Search code examples
regexregex-lookarounds

Match digits (which may contain spaces) except when preceded by a specific word


I have this regular expression to look for numbers in a text that do not belong to a price (in euro):

(?<!EUR )(\d\s*)+

I want it to not match:

EUR 10 000

And I want it to match the numbers in the following cases:

{3}  
10 000  
347835

The problem I now face is that it matches the numbers I want it to fine, but it does also matches the 0 000 part of the text that I don't want it to match.

Edit:
I want to match all numbers (including spaces in between numbers) unless they are preceded by "EUR ". To make it more clear what I want to match I will provide all the cases from above and make the things I want to match bold:

EUR 10 000
{3}
10 000
347835

What my regular expression currently matches is:
EUR 10 000
{3}
10 000
347835


Solution

  • As you are already using a capture group, you can match what you don't want and capture what you want to keep.
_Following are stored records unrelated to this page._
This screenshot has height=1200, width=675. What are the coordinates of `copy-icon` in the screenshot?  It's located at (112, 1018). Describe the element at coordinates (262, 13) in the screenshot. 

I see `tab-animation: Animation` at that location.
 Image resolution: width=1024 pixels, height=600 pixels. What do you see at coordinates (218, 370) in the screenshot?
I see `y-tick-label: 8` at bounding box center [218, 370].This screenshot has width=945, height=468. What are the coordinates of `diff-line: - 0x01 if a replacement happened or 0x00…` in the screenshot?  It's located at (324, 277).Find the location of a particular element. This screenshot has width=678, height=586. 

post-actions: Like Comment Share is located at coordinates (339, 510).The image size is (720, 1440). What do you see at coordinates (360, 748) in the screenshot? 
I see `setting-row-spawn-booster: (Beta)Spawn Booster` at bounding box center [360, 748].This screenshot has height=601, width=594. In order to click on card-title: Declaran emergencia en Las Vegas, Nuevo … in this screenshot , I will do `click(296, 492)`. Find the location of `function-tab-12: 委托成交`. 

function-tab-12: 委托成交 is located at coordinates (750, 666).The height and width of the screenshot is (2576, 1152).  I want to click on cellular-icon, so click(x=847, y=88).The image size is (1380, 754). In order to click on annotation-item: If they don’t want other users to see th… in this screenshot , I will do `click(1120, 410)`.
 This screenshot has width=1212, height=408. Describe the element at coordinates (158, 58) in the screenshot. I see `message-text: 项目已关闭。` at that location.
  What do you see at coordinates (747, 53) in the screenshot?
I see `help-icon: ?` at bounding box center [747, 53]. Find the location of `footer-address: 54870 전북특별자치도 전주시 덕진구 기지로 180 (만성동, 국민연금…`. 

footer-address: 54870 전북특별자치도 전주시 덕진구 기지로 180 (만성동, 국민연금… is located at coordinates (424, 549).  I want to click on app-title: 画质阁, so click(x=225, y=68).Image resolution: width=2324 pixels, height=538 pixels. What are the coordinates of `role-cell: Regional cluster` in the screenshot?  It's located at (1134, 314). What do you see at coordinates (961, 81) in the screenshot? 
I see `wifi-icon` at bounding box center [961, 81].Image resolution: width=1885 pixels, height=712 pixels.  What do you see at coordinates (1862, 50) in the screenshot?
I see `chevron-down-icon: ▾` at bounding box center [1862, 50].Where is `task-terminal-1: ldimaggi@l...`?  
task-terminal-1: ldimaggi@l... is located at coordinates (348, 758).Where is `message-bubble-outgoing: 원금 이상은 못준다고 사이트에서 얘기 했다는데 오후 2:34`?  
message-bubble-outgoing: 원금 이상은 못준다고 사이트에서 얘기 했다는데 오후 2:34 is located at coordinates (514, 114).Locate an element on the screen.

    \bEUR *\d+(?:[ \d]*\d)?\b|\b(\d+(?: +\d+)*)\b
    

    Explanation

    • \bEUR * Match EUR and optional spaces
    • \d+(?:[ \d]*\d)?\b Match 1+ digits and optional spaces and digits ending on a digit followed by a word boundary
    • | Or
    • \b A word boundary to prevent a partial word match
    • ( Capture group 1 (The value that you are interested in)
      • \d+(?: +\d+)* Match 1+ digits and optionally repeat 1+ spaces and 1+ digits
    • ) Close group 1
    • \b A word boundary

    Regex demo

    Note that you can also use \s instead of a space, but that can also match newlines.